Look through the data and write out every line with the word "computer" in it.

Stored data entries
====

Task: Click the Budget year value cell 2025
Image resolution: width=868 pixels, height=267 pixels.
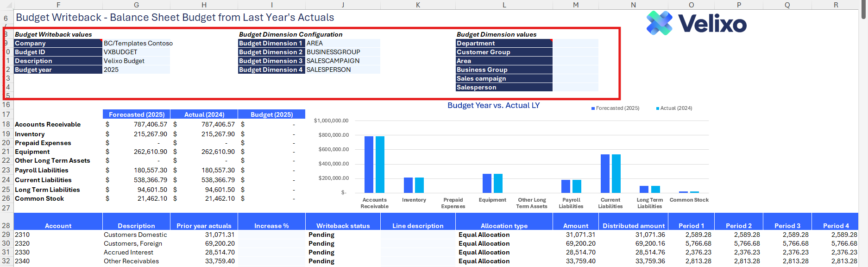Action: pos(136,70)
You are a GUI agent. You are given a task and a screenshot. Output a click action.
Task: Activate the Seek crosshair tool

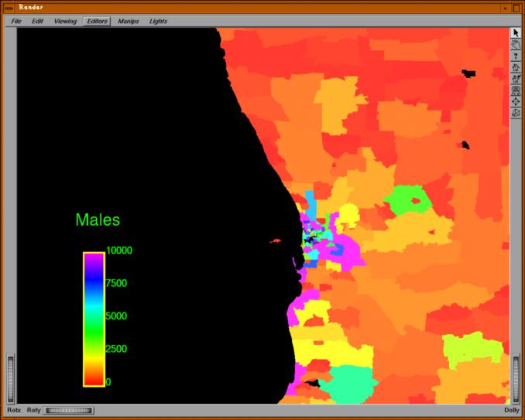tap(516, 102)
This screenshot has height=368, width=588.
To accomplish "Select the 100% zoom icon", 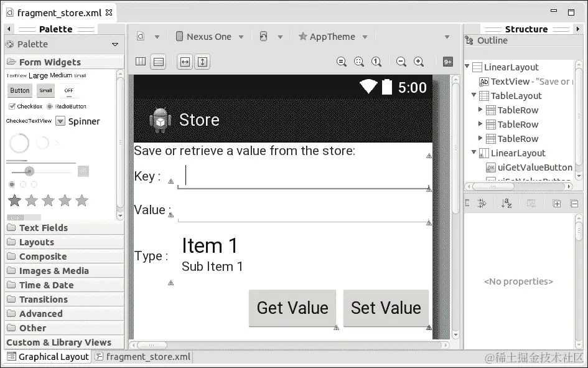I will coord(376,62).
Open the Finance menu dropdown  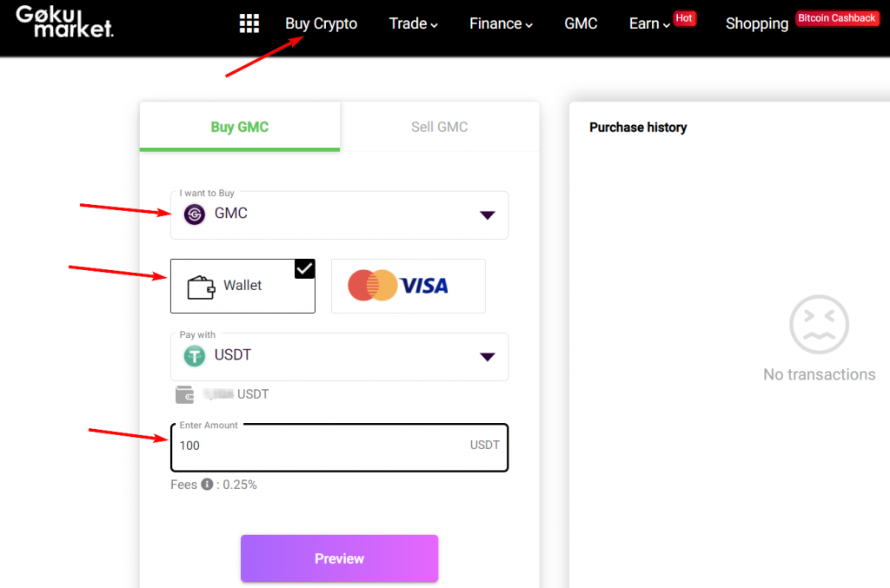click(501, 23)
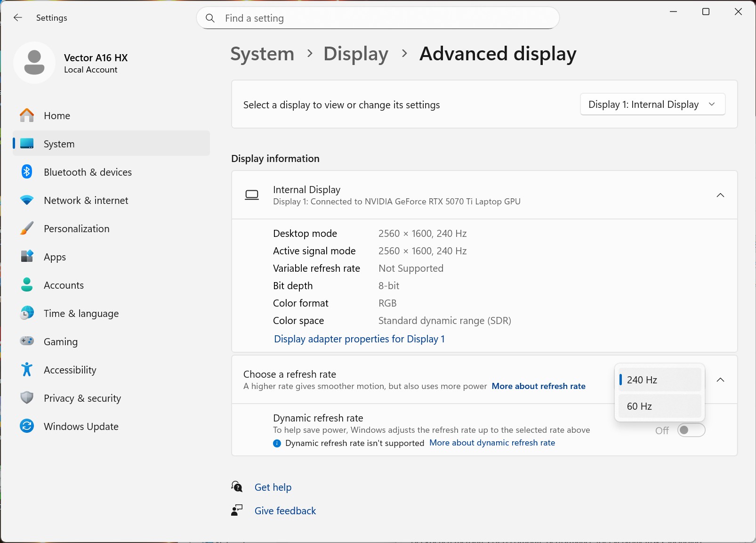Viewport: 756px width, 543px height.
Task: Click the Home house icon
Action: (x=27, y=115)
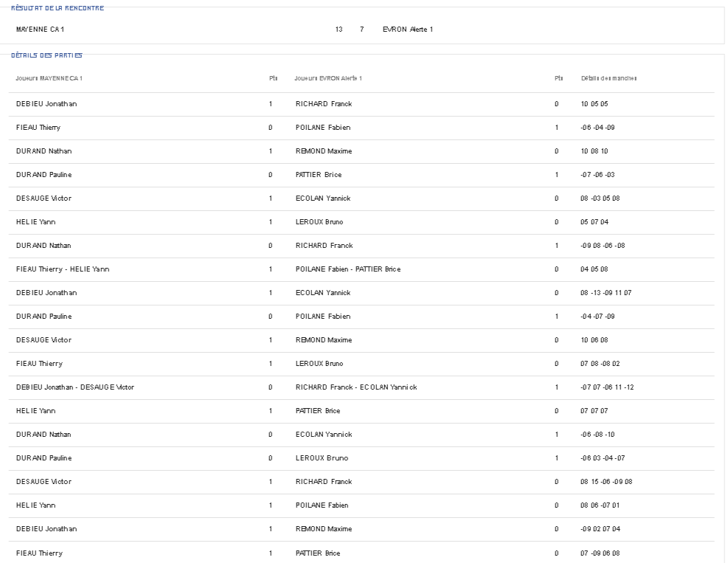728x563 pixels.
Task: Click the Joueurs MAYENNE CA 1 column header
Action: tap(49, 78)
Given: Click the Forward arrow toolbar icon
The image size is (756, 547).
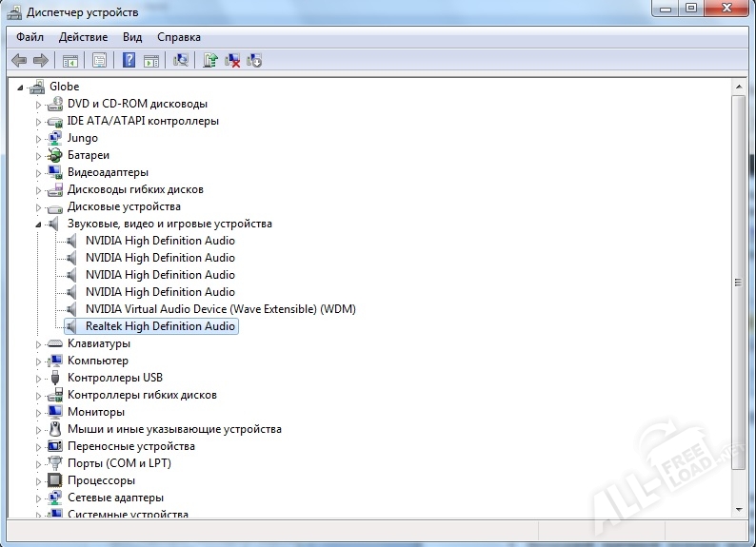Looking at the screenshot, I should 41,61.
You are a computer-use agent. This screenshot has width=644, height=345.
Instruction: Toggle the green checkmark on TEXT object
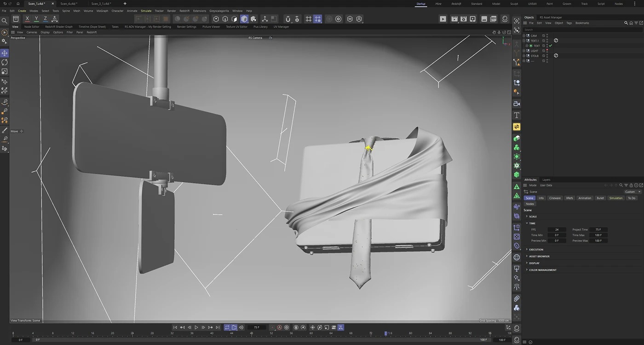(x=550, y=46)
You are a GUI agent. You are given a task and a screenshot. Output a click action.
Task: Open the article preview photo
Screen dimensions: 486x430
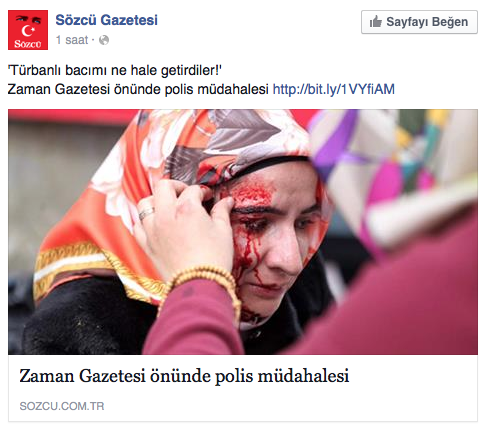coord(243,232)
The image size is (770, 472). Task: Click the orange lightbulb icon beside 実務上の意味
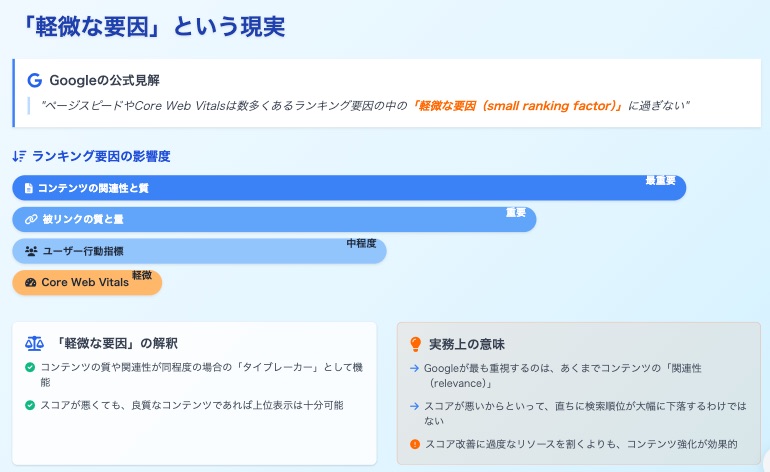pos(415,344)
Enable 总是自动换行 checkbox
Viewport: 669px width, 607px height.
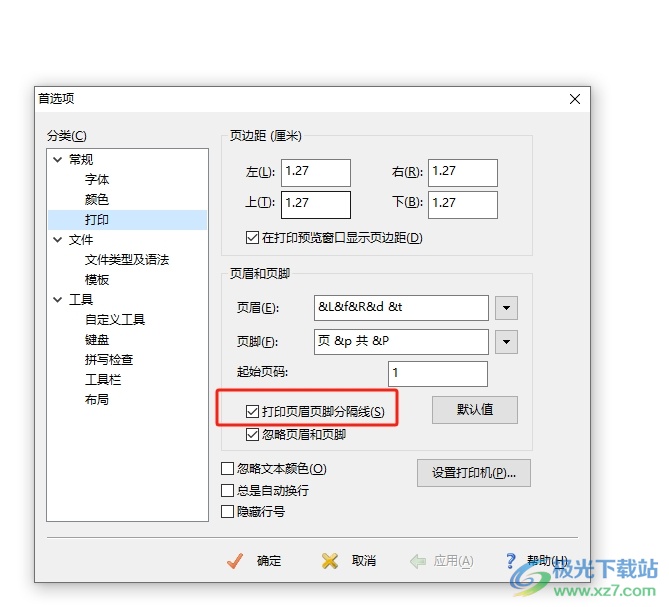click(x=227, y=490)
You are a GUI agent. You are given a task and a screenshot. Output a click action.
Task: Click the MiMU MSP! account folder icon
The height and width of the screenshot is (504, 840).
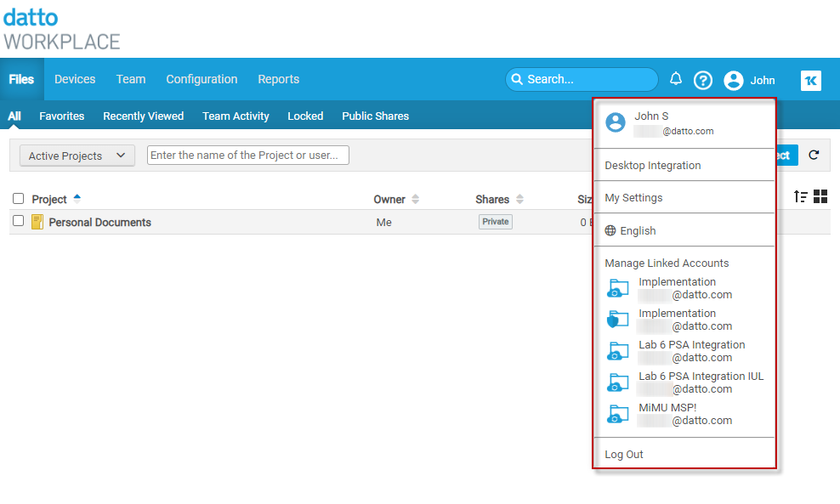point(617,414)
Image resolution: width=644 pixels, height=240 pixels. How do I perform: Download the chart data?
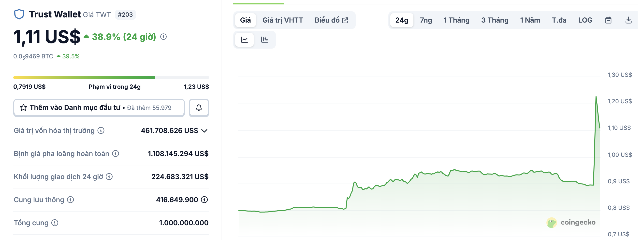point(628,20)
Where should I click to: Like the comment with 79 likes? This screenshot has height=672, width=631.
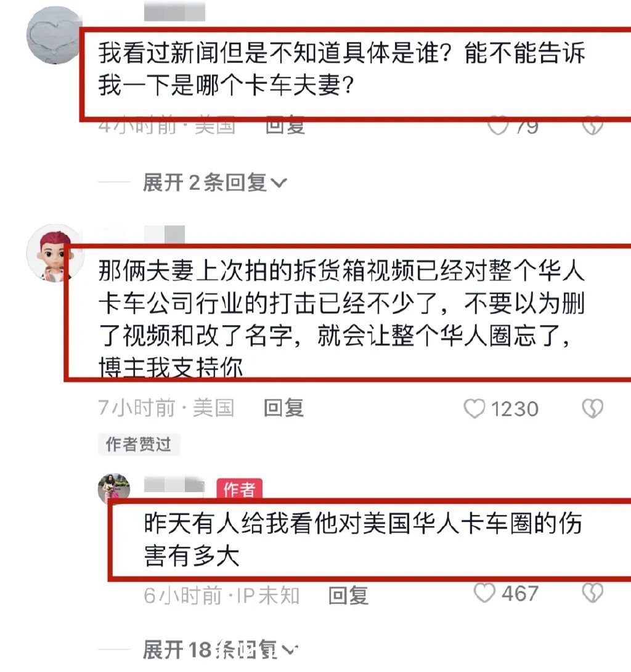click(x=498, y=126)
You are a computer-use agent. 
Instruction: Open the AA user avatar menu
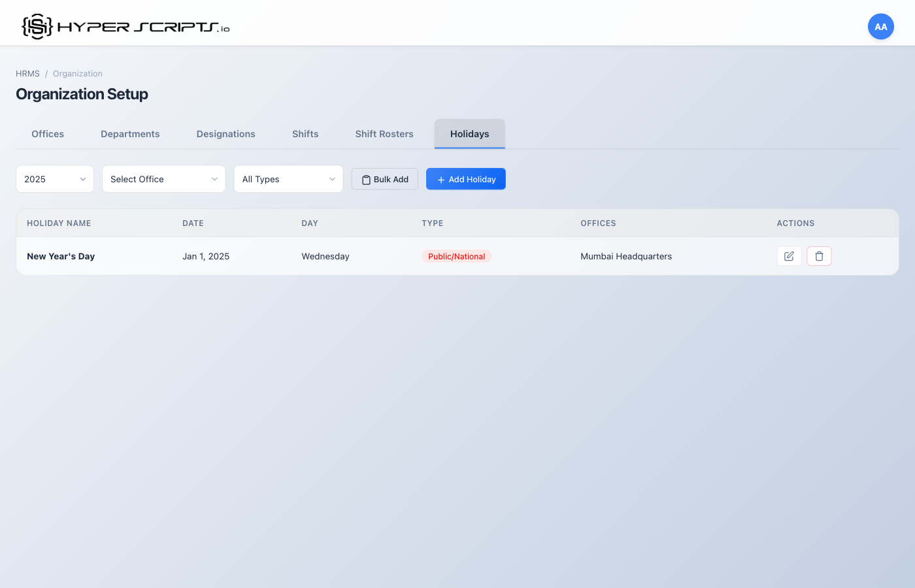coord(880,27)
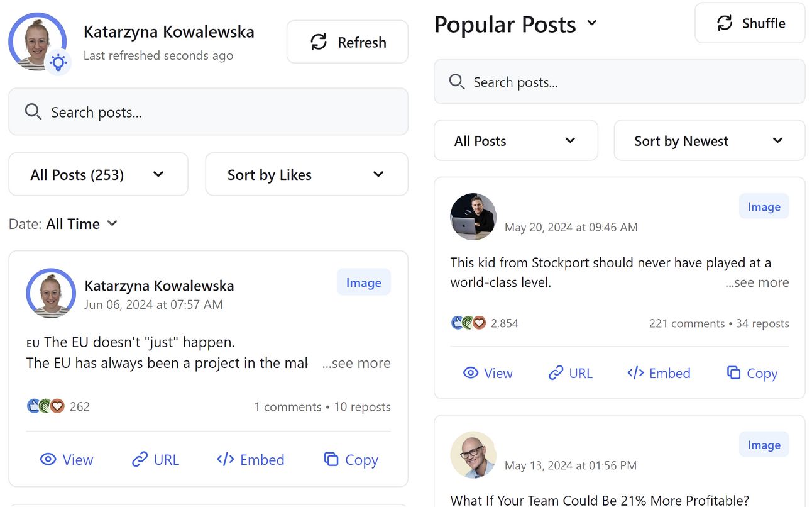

====

* _RESPONSE_
You are a computer-use agent. This screenshot has width=644, height=345.
You are a computer-use agent. 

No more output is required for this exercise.